The four officers directly involved in the shooting were sentenced in federal court to lengthy terms ranging from 38 to 65 years, while a police sergeant who was charged with investigating the shooting, and instead helped lead the efforts to hide and distort what happened, was sentenced to six years.

But while the sentences were long, they were not nearly as long as prosecutors were seeking — in one case less than a third of the sentence the government recommended — and for the most part were either the mandatory minimum or a few years more than the minimum.

Before delivering the sentences, Judge Kurt D. Engelhardt of the Federal District Court for the Eastern District of Louisiana gave a two-hour speech condemning mandatory minimum sentences for interfering with judicial discretion and criticizing the case put together by federal prosecutors, saying in particular that he was “astonished and deeply troubled” by the plea deals with cooperating witnesses at the heart of the government’s case.

Three police officers who pleaded guilty and later testified at the trial were involved in the shooting on the bridge and received sentences ranging from five to eight years. Two others, a detective and a police lieutenant who helped orchestrate the cover-up, were sentenced to three and four years.

The judge spoke of an “air of mendacity” about the prosecution, charging that the plea bargains — which involved lesser charges that came with capped sentences — had limited his discretion in sentencing those who were convicted.

Prosecutors afterward defended their strategy, explaining to reporters that the case was cold when the Justice Department picked it up after a mishandled prosecution by the local district attorney and a dismissal of all charges by a judge in 2008.

“I’ve never seen an easy police case in my life,” said Thomas E. Perez, assistant attorney general for the Civil Rights Division of the Justice Department, who called it the most significant police misconduct prosecution since the Rodney King beating case in Los Angeles in the early 1990s. “I have in particular observed in the New Orleans Police Department that the code of silence was seemingly impenetrable.”

Jim Letten, the United States attorney for the Eastern District, called the plea deals “not only appropriate but necessary” for a successful prosecution.
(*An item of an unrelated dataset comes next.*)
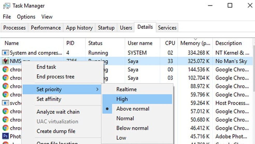Select Above normal priority radio option
This screenshot has width=255, height=144.
click(x=133, y=109)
The five former officers were convicted in August on a range of counts including federal civil rights violations and lying to investigators. The account of their actions given at the trial was a grim one.

On Sept 4, 2005, as much of the city still lay submerged in floodwaters, Sgt. Kenneth Bowen and Sgt. Robert Gisevius and Officers Anthony Villavaso and Robert Faulcon jumped in a Budget rental truck with several other officers and raced to the Danziger Bridge in eastern New Orleans, responding to a distress call.
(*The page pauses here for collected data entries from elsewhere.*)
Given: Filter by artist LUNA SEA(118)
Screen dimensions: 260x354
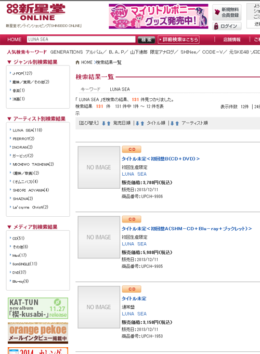Looking at the screenshot, I should [x=28, y=130].
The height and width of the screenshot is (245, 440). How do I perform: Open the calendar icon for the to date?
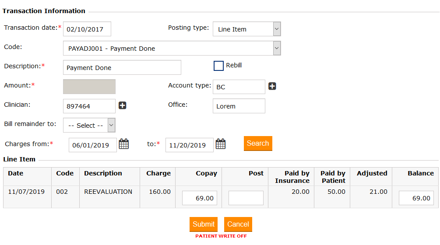coord(221,144)
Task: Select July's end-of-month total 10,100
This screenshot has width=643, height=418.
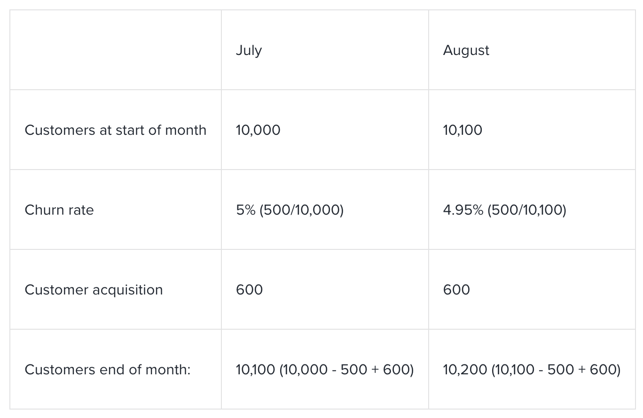Action: pyautogui.click(x=255, y=370)
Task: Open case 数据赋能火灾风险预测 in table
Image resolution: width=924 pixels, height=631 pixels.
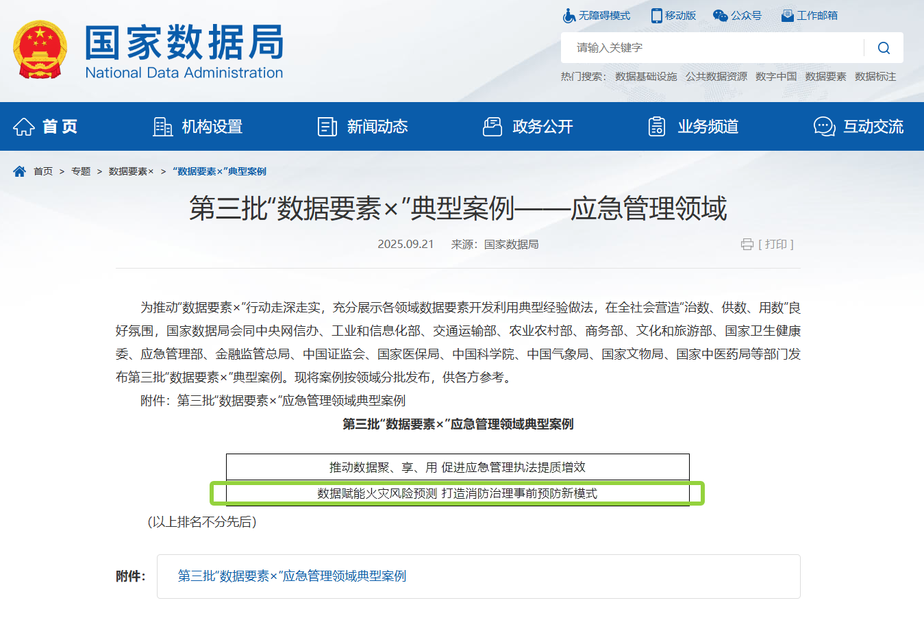Action: tap(457, 493)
As soon as they arrived, witnesses at the trial said, the officers began firing on members of the Bartholomew family, who were trying to find a grocery store. A 17-year-old named James Brisette, a family friend, was killed and four others were gravely wounded.

The police then began to chase Lance Madison and his brother Ronald, who was 40 years old and mentally disabled, who were trying to get to the other side of the bridge. Ronald Madison was shot in the back by Officer Faulcon and then stomped on by Sergeant Bowen, and Lance Madison was arrested at the scene and accused of shooting at the police. He was later cleared by a grand jury.

The four who were convicted of taking part in the shooting came into the hearing on Wednesday facing sentences of at least 35 years because of mandatory sentencing guidelines; Mr. Faulcon was facing at least 65 years. All could have been sentenced to life in prison. As it was, Mr. Bowen and Mr. Gisevius were sentenced to 40 years, Mr. Villavaso to 38 years and Mr. Faulcon to 65 years.

A cover-up began immediately after the shooting, and eventually grew to include made-up witnesses and a planted handgun. A retired sergeant, Arthur Kaufman, a veteran investigator, was charged with administering much of the cover-up, and while he came into court Wednesday without a mandatory minimum, he was facing up to 120 years in prison. He was sentenced to six years.